» **Tasks to carry out**
(a) Reproduce word for word the part of the passage on consolidated financial statements starting with "Importantly, the $400,000" and going on through "balance of $300,000.".
(b) Using the passage on consolidated financial statements, answer these questions briefly:
(i) Above what ownership level is control ordinarily established?
(ii) How much did Premier pay for its investment in Sledge?
(iii) What balance does Sledge report for its total equity?

» **Provided text**
++++++

Monday, February 21, 2011

Investments that result in consolidated financial statements


 If one casually reviews the business news, it won't take long to notice a story about one business buying another. Such acquisitions are common and number in the thousands annually. There are many reasons for these transactions, and this helps to explain their frequency. One business may acquire another to eliminate a competitor, to gain access to critical technology, to insure a supply chain, to expand distribution networks, to reach a new customer base, and so forth.
These transactions can be simple, or complex, but generally involve the acquirer buying a majority of the stock of the target company. This majority position enables the acquirer to exercise control over the other company. Control is ordinarily established once ownership jumps over 50%, but management contracts and other similar arrangements may allow control to occur at other levels.

ECONOMIC ENTITY CONCEPT AND CONTROL:
 
A controlled company may continue to operate and maintain its own legal existence. Assume Premier Tools Company bought 100% of the stock of Sledge Hammer Company. Sledge (now a "subsidiary" of Premier the "parent") will continue to operate and maintain its own legal existence. It will merely be under new ownership. Even though it is a separate legal entity, it is viewed by accountants as part of a larger "economic entity." The intertwining of ownership means that Parent and Sub are "one" as it relates to economic performance and outcomes. Therefore, accounting rules require that parent companies "consolidate" their financial reports and include all the assets, liabilities, and operating results of all controlled subsidiaries. For example, the financial statements of a conglomerate like General Electric are actually a consolidated picture of many separate companies controlled by GE.

ACCOUNTING ISSUES:
 
Assume that Premier's "separate" (before consolidating) balance sheet, immediately after purchasing 100% of Sledge's stock, is as appears below. Notice the highlighted Investment in Sledge account. This asset reflects ownership of all of the stock of Sledge and that Premier paid $400,000 for this investment.
Importantly, the $400,000 flowed from Premier to the former owners of Sledge (not directly to Sledge). Sledge has a new owner, but is otherwise unaffected by the transaction. Sledge's balance sheet appears at the bottom of the facing page. Notice that Sledge's total equity is highlighted to call attention to its reported balance of $300,000.

++++++

Recorded data
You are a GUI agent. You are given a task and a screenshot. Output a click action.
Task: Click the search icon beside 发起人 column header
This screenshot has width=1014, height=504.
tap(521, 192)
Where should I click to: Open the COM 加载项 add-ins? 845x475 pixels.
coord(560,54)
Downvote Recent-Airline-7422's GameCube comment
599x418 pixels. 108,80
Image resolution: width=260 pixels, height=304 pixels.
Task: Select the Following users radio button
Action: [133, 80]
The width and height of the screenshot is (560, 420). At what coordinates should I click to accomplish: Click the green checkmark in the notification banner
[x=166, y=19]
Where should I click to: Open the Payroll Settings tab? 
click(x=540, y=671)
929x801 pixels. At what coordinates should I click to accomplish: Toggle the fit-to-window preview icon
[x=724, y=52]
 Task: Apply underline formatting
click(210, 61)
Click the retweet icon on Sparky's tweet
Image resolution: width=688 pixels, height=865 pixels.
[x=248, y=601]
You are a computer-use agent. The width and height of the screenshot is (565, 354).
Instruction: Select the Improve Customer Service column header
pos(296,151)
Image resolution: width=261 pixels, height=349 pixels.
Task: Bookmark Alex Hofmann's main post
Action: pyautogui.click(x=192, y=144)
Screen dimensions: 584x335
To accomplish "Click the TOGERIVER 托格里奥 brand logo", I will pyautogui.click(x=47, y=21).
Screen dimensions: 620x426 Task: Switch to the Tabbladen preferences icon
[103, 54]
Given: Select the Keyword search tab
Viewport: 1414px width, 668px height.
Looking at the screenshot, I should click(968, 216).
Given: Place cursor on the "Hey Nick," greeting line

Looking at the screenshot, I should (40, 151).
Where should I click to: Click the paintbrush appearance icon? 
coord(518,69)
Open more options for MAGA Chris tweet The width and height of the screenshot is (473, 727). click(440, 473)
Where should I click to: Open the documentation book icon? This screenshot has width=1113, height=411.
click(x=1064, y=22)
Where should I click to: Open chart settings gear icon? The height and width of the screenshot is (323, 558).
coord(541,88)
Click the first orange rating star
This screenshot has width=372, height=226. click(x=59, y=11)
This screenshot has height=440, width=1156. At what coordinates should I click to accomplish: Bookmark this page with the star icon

++++++

» **Answers for the exercise**
(a)
Importantly, the $400,000 flowed from Premier to the former owners of Sledge (not directly to Sledge). Sledge has a new owner, but is otherwise unaffected by the transaction. Sledge's balance sheet appears at the bottom of the facing page. Notice that Sledge's total equity is highlighted to call attention to its reported balance of $300,000.

(b)
(i) 50%
(ii) $400,000
(iii) $300,000